No difference in the occurrence of dose-reduction or discontinuation of treatment was found between the CGA groups. Vulnerable patients had a significantly higher relative risk (RR) of being admitted to hospital for any reason within 90 days (RR: 2.12 (95% CI: 1.01; 4.46), p = .047). Frail patients had a tendency toward having more admittances to hospital compared to fit patients (RR: 2.01 (95% CI: 0.96; 4.19, p = .065), but the data failed to reach statistical significance. Primary tumor site did not add significantly to these regression models, whereas younger age contributed little, but statistically significant in the regression model of admittance to hospital. Frail patients had a higher absolute risk of death within 90 days than fit patients (23% vs. 0%). When comparing death within 90 days of CGA among vulnerable and frail patients, we found an increased risk of death in the frail group when compared to the vulnerable group, HR: 3.50 (95% CI: 1.34; 9.15) p = .011. Primary tumor site did not contribute significantly to this model.

Need of geriatric interventions

Per definition, frail patients need significantly more geriatric interventions in the defined categories than vulnerable and fit patients (Table 2).

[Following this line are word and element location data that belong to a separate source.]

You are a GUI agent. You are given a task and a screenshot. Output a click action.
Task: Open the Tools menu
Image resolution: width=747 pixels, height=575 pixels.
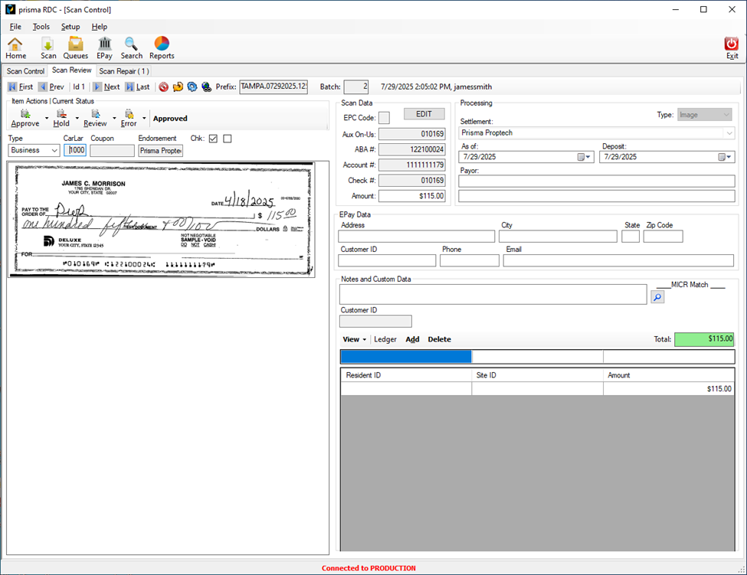pyautogui.click(x=41, y=27)
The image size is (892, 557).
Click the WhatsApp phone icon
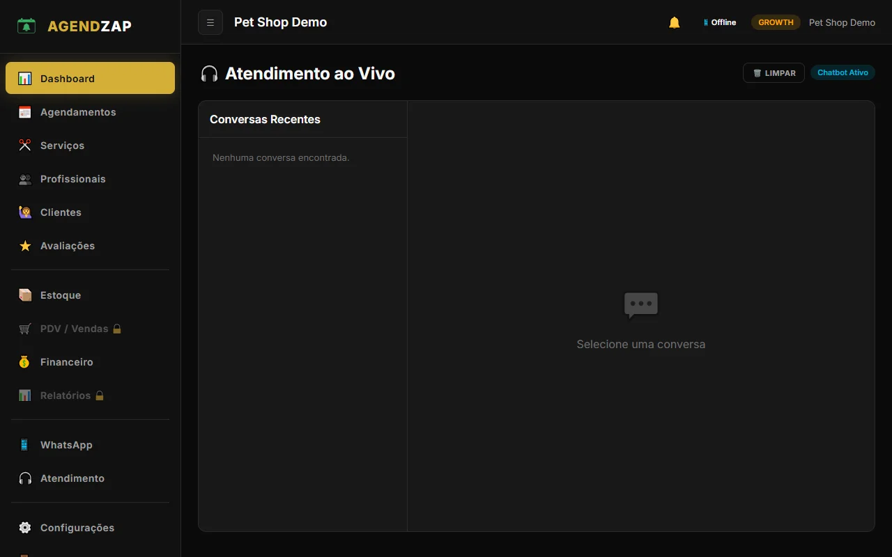pyautogui.click(x=25, y=445)
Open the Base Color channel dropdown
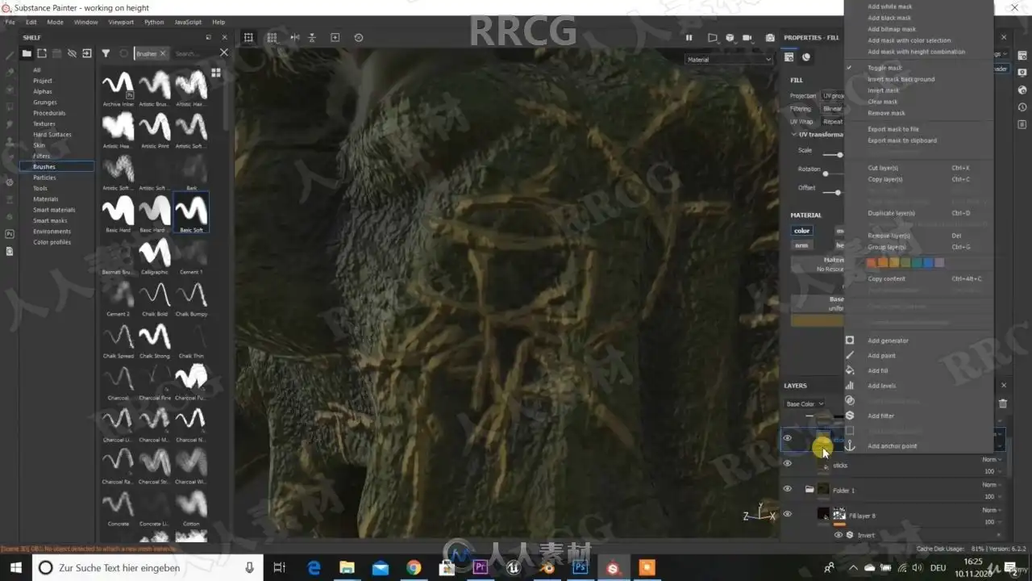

In 162 patients (75%), a need of geriatric intervention was identified by CGA. Of those, 159 accepted the proposed interventions. Of those who accepted the interventions, 84% were proposed medication changes, 65% nutritional optimization, and 23% physical exercise either as home exercise or by referral to physiotherapy. For 21%, optimization of the social situation was arranged, most often as additional home care service. The only single intervention to reach statistical significance was nutritional intervention (p = .025). There was a tendency for frail patients to be more in need of medical interventions, but data did not reach statistical significance (p = .08).

Discussion

Frailty status of older cancer patients

Our study established that most of the older cancer patients included were vulnerable or frail. A comparable distribution of frailty status was found in a population of older CRC patients using a similar method for classifying frailty [19]. In that population, there were very few fit patients (12%). Most patients were intermediate (45%) or frail (43%) [12]. Furthermore, frailty predicted perioperative complications and inferior survival [19,20]. Other studies performing CGA in groups of patients with a variety of cancer diagnoses had another distribution of frailty with either a higher rate of fit patients [42,45] or a lower number of frail patients [46]. However, those studies included patients with a wider variety of cancer diagnoses as well as younger patients than in our study. In general, the frailty status of older cancer patients depends on the age and the cancer diagnoses of the study population. We have included cancer types often seen in older patients and cancer types often connected to comorbidity. Our classification of frailty may be questioned as the method has previously been used in older cancer patients undergoing operation for CRC. However, it was adapted from the Balducci criteria except for age and falls. With little modifications, this frailty classification has been used in other studies of mixed cancer populations [43] where frailty predicted less survival. Age is incorporated in the original Balducci criteria and in some otherwise comparable frailty classifications [47], but others have not included age as a frailty criterion [48]. As comorbidity, dependence and cognitive decline are more prevalent in older patients, the age-dependent frailty may be captured by other criteria than strict age. In our study, we found no difference in age in the CGA groups. This contrasts with the latent classes defined by Ferrat [49], that otherwise correspond well to the CGA classes defined by Balducci. In that study, age >80 years was more predominant in the ‘globally impaired’ class. But that population consisted of both in-patients and out-patients and could not be compared directly to the patients in our study. Falls is part of the Balducci criteria as well. We did not specifically register falls, but basic mobility is part of the Barthel-100 assessment [30] which is incorporated in the frailty classification.

Complications

In the heterogeneous population of the present study, frailty status differed as expected between primary tumor sites and planned treatments. A clinical evaluation of frailty or a proxy of frailty, for example, performance status, comorbidities etc., has probably been considered by the oncologist when deciding treatment intensity. Therefore, frailty did not contribute with as much extra information for the prediction of complications, as could have been expected.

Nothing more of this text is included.